Weint um mich, ich bin in Bielefeld. Die Zeit vergeht. Es ist ein Akt der Willensstärke, ich verlagere mich mühsam zur Seite und greife zur Fernbedienung. Ich drücke auf irgendeinen Knopf: die Nachrichten!

Heute ist wieder etwas ziemlich Beknacktes passiert. Die Gesellschaft für deutsche Sprache hat – in Ermangelung sinnvoller Beschäftigung – das sogenannte Unwort des Jahres bekannt gegeben. Die wohldurchdachte Wahl fiel auf „Sozialtourismus“.

Weil, weil, ja warum eigentlich? Weil der Begriff „Sozialtourismus“ all die Menschen diskriminiere, „die aus purer Not in Deutschland eine bessere Zukunft suchen“ und weil er „ihr prinzipielles Recht hierzu“ verschleiere. Und weil böse Wörter, böse, sprachmagische Wirkungen haben. Und weil der Mob ein falsches Bewusstsein hat und die Stirnrunzler von der  GfdS neuerdings im Besitz politischer, juristischer, soziologischer, ökonomischer und vor allem moralischer Allwissenheit zu sein scheinen und den sprachlichen Objektbereich voll erfasst haben und deswegen entscheiden, was adäquat ist und was nicht.

Ideologiekritik ist ne feine Sache für feine Leute, aber wenn sie sich als Sprachpflege ausgibt, ist sie selber Verschleierung. Wer Verhältnisse ändern will, muss halt Verhältnisse ändern und nicht Sprache. Woher stammt eigentlich der verquere Idealismus, die dämliche Vorstellung, Sprache konstituiere Bewusstsein?

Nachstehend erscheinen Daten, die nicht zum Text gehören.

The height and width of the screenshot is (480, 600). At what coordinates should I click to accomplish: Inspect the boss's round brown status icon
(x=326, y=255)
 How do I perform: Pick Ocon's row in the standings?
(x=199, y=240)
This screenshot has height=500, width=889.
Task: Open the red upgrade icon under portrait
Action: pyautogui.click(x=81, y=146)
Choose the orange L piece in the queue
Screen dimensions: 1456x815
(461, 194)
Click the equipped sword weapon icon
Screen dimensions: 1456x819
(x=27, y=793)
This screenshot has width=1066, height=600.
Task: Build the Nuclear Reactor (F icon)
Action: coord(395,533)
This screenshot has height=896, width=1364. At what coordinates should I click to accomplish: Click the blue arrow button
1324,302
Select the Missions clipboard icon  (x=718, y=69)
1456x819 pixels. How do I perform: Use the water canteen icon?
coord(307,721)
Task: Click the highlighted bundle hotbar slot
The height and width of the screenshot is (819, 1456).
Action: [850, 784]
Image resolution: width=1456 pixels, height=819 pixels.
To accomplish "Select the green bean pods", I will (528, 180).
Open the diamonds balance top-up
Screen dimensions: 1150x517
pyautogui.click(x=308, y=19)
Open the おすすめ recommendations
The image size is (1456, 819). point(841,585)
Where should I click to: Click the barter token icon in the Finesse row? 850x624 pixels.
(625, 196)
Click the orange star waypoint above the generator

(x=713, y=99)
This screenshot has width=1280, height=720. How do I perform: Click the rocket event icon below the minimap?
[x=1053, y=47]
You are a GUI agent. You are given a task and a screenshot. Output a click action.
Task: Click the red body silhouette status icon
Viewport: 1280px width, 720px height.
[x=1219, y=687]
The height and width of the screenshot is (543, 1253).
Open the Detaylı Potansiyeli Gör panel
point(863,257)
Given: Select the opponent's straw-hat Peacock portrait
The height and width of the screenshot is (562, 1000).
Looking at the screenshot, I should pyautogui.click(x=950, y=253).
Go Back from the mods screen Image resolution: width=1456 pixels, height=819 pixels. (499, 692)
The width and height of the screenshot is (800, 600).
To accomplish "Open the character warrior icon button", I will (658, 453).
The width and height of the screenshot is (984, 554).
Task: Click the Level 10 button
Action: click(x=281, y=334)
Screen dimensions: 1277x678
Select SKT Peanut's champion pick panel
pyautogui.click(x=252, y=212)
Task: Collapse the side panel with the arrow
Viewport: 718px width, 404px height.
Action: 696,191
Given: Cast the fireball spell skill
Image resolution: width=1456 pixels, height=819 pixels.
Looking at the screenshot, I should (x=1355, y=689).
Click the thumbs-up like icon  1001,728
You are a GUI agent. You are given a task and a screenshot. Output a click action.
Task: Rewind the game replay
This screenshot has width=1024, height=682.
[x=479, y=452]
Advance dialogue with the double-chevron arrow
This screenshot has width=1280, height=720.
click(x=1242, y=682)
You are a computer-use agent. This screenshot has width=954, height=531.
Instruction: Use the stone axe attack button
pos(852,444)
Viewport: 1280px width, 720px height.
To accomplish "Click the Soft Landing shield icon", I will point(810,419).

Ein stinkender Sockenball verfehlt den Fernseher. Ich habe Durst, ein Schwerverbrechen für eine Pulle Quelle Surprise jetzt! Stattdessen schlafe ich ein.

Ein Wort noch zu Bielefeld. Es gibt fließend Wasser hier und Strom und Internet. Es ist nicht bewiesen, dass die Einwohner alle Zombies sind. Bielefeld trifft keine Schuld, wenn ich müde bin und die Fernbedienung aus der Hand fällt mir und mein Sockenball den Nachrichtensprecher nicht trifft.